It does matter what kind of cohomology you use:
First think of the connected sum of an infinite number of real projective spaces end to end. De Rham cohomology cannot tell that these were not spheres, but mod 2 cohomology shows that the thing is not of finite type.
Now take it further. Take a (necessarily non simply connected) closed manifold whose integral homology is the same as that of a sphere (for example Poincare's 3-dimensional example whose fundamental group is the binary icosahedral group). Just as this looks like sphere to integral cohomology, the connected sum of infinitely many of these appears is indistinguishable from the connected sum of infinitely many spheres.

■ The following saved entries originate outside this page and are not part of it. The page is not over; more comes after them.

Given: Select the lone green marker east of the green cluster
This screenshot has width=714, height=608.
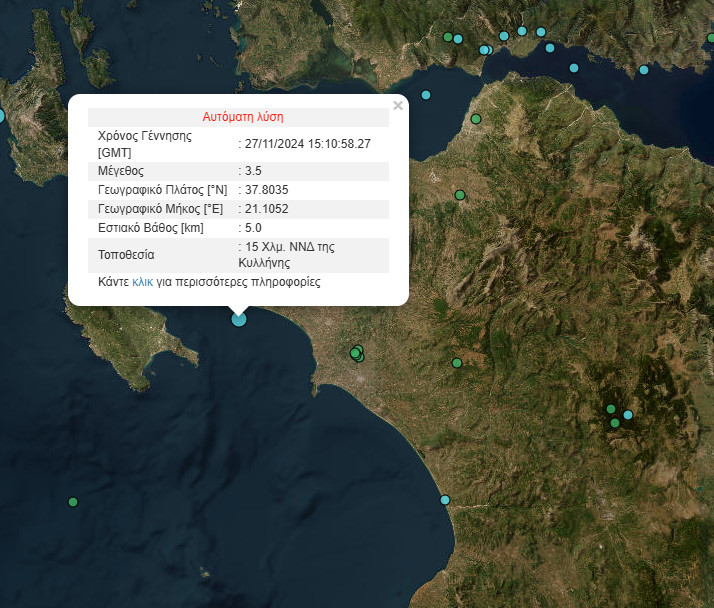Looking at the screenshot, I should (457, 363).
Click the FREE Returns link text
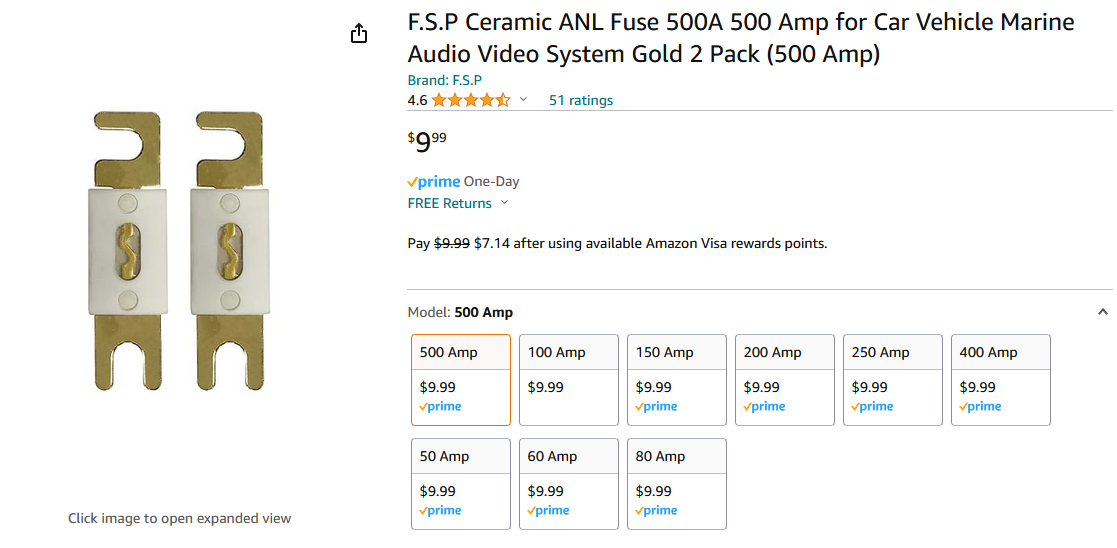 pos(450,203)
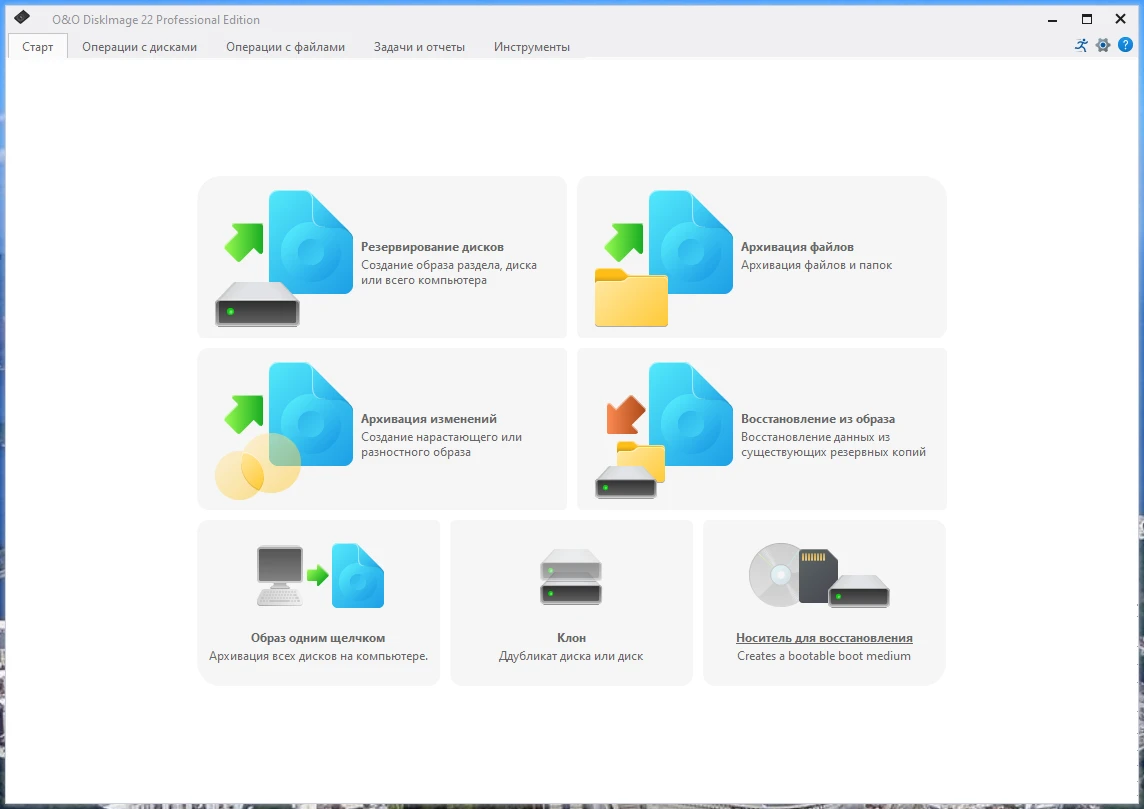
Task: Go to the Задачи и отчеты tab
Action: pyautogui.click(x=419, y=47)
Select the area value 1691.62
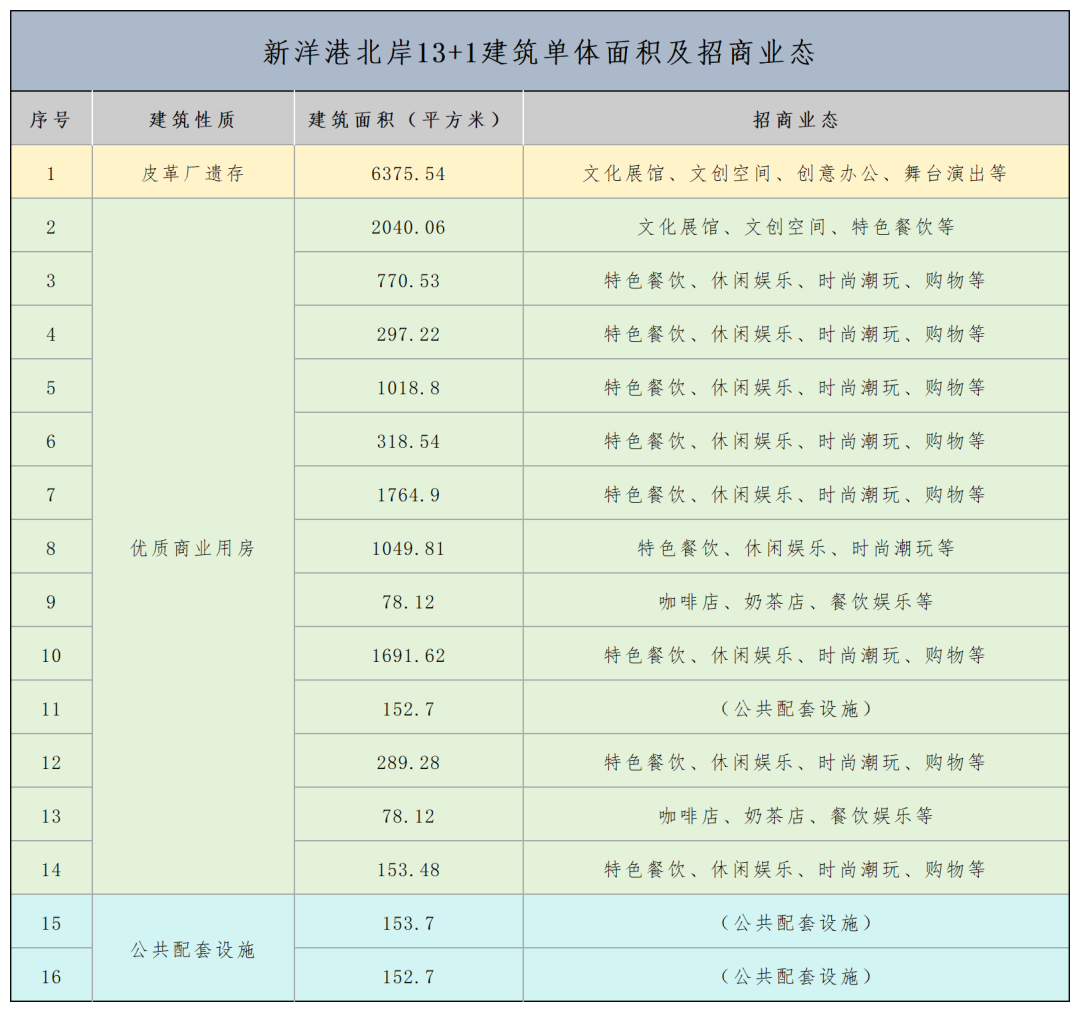 point(408,656)
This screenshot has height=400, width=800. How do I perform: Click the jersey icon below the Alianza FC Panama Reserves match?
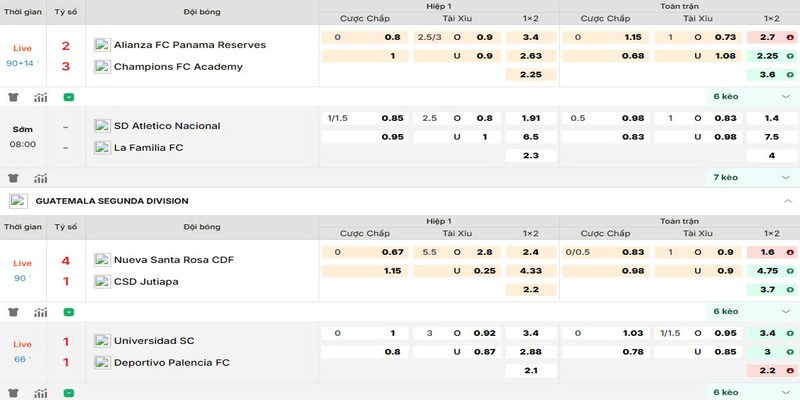[13, 97]
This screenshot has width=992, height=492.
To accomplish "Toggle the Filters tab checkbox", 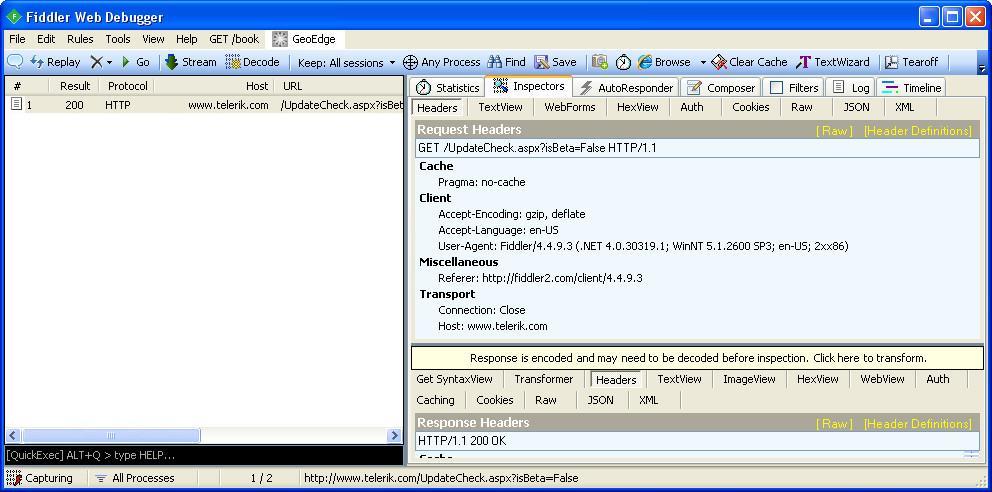I will [776, 88].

If you allow cohomology with twisted coefficients, then things get more hopeful. I would be inclined to separate the problem into two parts: (1) if a smooth manifold has the homotopy type of a finite CW complex, does this imply that it is of finite type in your sense? (2) What finiteness conditions on cohomology suffice to guarantee that a CW complex (space) has the (weak) homotopy type of a finite CW complex? (2) has the expected affirmative answer if you confine yourself to simply connected spaces, but the general case is more subtle.
EDIT What I really mean is: First assume that there are finitely many components, and that each of these has a finite presented fundamental group. Then use Wall's finiteness obstruction (which has to do with modules over the group ring of the fund gp -- it's a long story).
RE-EDIT Some more details: There are finite groups $G$ for which the ring $\mathbb ZG$ has some projective modules that are not stably free. For any such $G$ there are examples of finite CW complexes $K$ and $L$ with fundamental group $G$ such that $L$ is finite and $K$ is a retract of $L$ up to homotopy (i.e. there are maps $K\to L\to K$ whose composition is homotopic to the identity) but $K$ is not homotopy equivalent to any finite complex. The other composition $p:L\to L$ is then such that $p\circ p$ is homotopic to $p$, and $K$ is equivalent to the mapping telescope or homotopy colimit of $L\to L\to L\to\dots$. Take any such example and realize it by manifolds: Choose $L$ to be a smooth compact parallelizable manifold with boundary and (by taking the dimension big enough) take $p$ to be a smooth embedding of $L$ in the interior of $L$, and take $K$ to be the increasing union of infinitely many nested copies of $L$. So $K$ is a noncompact manifold without boundary whose (co)homology is in any sense no bigger than that of $L$, but which is not homotopy equivalent to any finite complex. In particular it is not the interior of any compact manifold with boundary. I can't see why it cannot be of finite type in the sense of the problem, but it looks unlikely.
It just struck me that this example can be improved: By doing surgery on a finite number of embedded $1$-spheres, one can arrange for the noncompact manifold $K$ to be simply connected. In this case it is homotopy equivalent to a finite complex (basically because $\mathbb Z$-modules are (stably) free), but it still is not the interior of any smooth compact manifold (because outside a compact set it's still the same example).
Background to this (but I am not using the full strength of it) is Wall's finiteness obstruction for CW complexes and Siebenmann's thesis in which Wall's obstruction is adapted to give an obstruction to putting a boundary on an isolated end of a manifold.
I am not aware of a general result regarding the existence of good covers (and would guess that the general answer is negative). However, if you are willing to make certain sacrifices in terms of additional hypothesis and weaker conclusions, then you may seek solace in the article
RP Osborne and JL Stern. Covering Manifolds with Cells, Pacific Journal of Mathematics, Vol 30, No. 1, 1969.
And here, for ready reference, is the main theorem.
Let $M$ be a $k$-connected topological $n$-manifold without boundary, and define $q = \min(k,n-3)$. $M$ admits a cover by $p$ open cells if $p(q+1) > n$ and moreover, one can arrange that all nonempty intersections of the covering cells are $(q-1)$-connected.
What's nice here is that one actually gets a bound on the size of the open cover, but of course the intersections need not be contractible and you require many homotopy groups of the original manifold to vanish.
Best Answer
you don't really need a whole lot of Riemannian geometry to prove this. Embed the manifold into $\mathbb R^n$ by Whitney and look at very small charts around points given by orthogonal projections onto the tangent spaces. the transition maps will be arbitrary close to identity in $C^2$. that means that a small round disk in one chart will remain strictly convex in nearby charts (because if $f(x)=|x|^2$ and $\phi$ is a transition map such that $\phi-Id$ has small first and second derivatives then $f\circ \phi$ is still strictly convex and hence has convex sublevel sets). This is is all you need to conclude that all intersections are contractible. I guess since the above argument doesn't use any Riemannian geometry notions it should qualify as an answer to the second question?
Incidentally, does a good open cover always exist if a manifold is only topological?